Friday, February 25, 2011

Agile Value Capture Metric - Are you spending your time Building Value?

When applying an Agile mindset, a team should consider the value of each task that they are working on.  Agile often brings value concepts into play and determining the value of tasks is one way to achieve this.  Is the task considered value-added or non-value-added.   Sometimes folks have a hard time wanting to separate tasks into value and non-value because it highlights the non-valued tasks folks are doing. However, if you really want to know, then you must do this (typically at the Product team level).  Sometimes the answer surprises people.   
Keep in mind that in Agile, value-added tasks refer to only those tasks that are directly related to building the product and that your customer values.  This would primarily include user stories and the attributes of this work related to the “done” criteria (e.g., incrementally designed, developed, built, tested, etc.) in order to complete the user story.  Remember, value is from the customer's perspective.  

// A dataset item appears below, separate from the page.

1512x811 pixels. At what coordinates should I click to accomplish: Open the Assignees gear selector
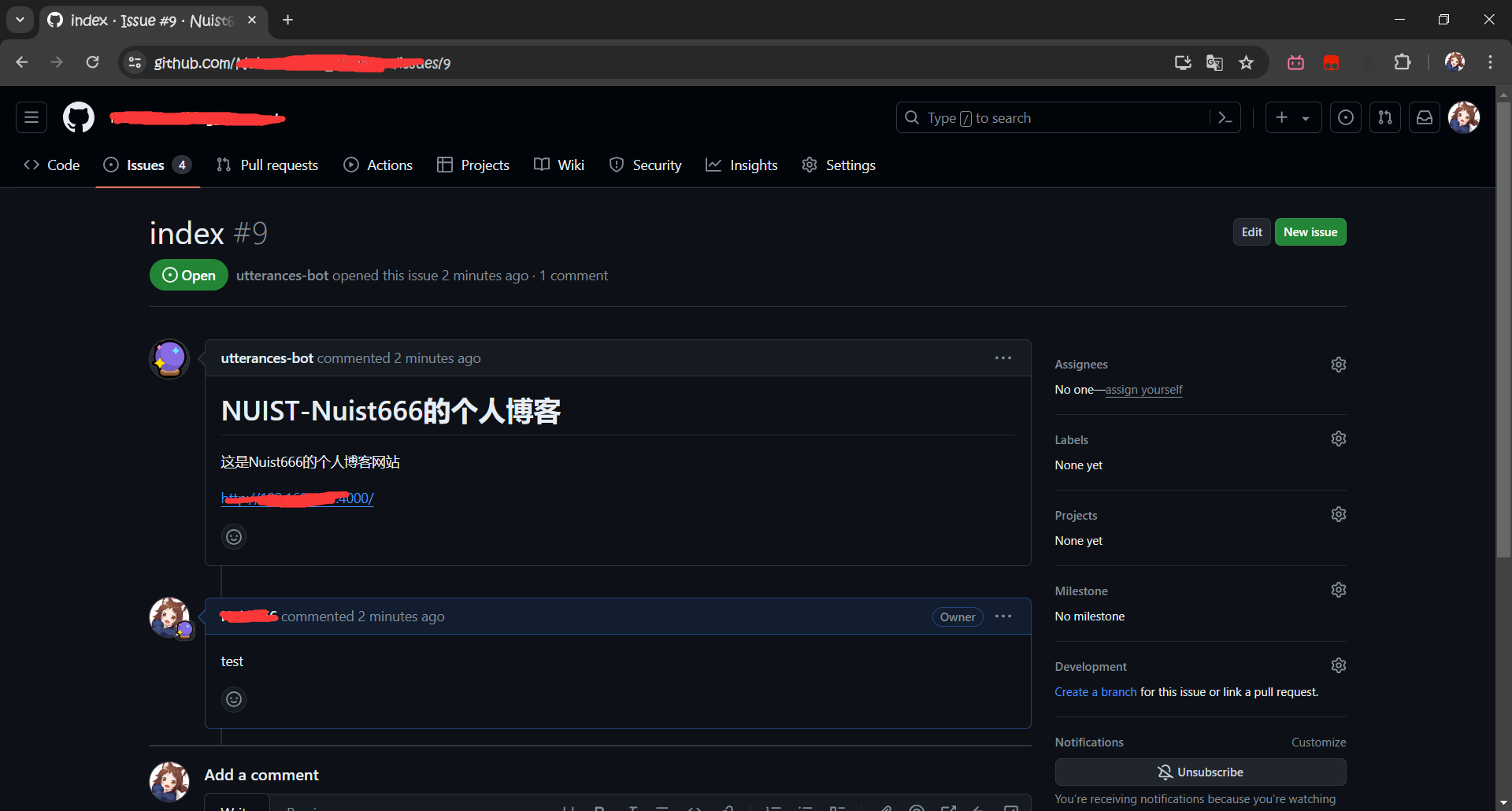(1338, 365)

On the other hand, non value-added tasks do not contribute directly to building the product.  There are tasks that are out-right of no value including administrative related tasks, writing status reports, all-hands and other status meetings.  There are tasks with no direct customer value but have benefit to quality including spending time on correcting defects, tasks related to technical debt, performing refactoring. Please understand, there are levels of internal value in doing these things and the goal is to make the value levels of the work transparent. 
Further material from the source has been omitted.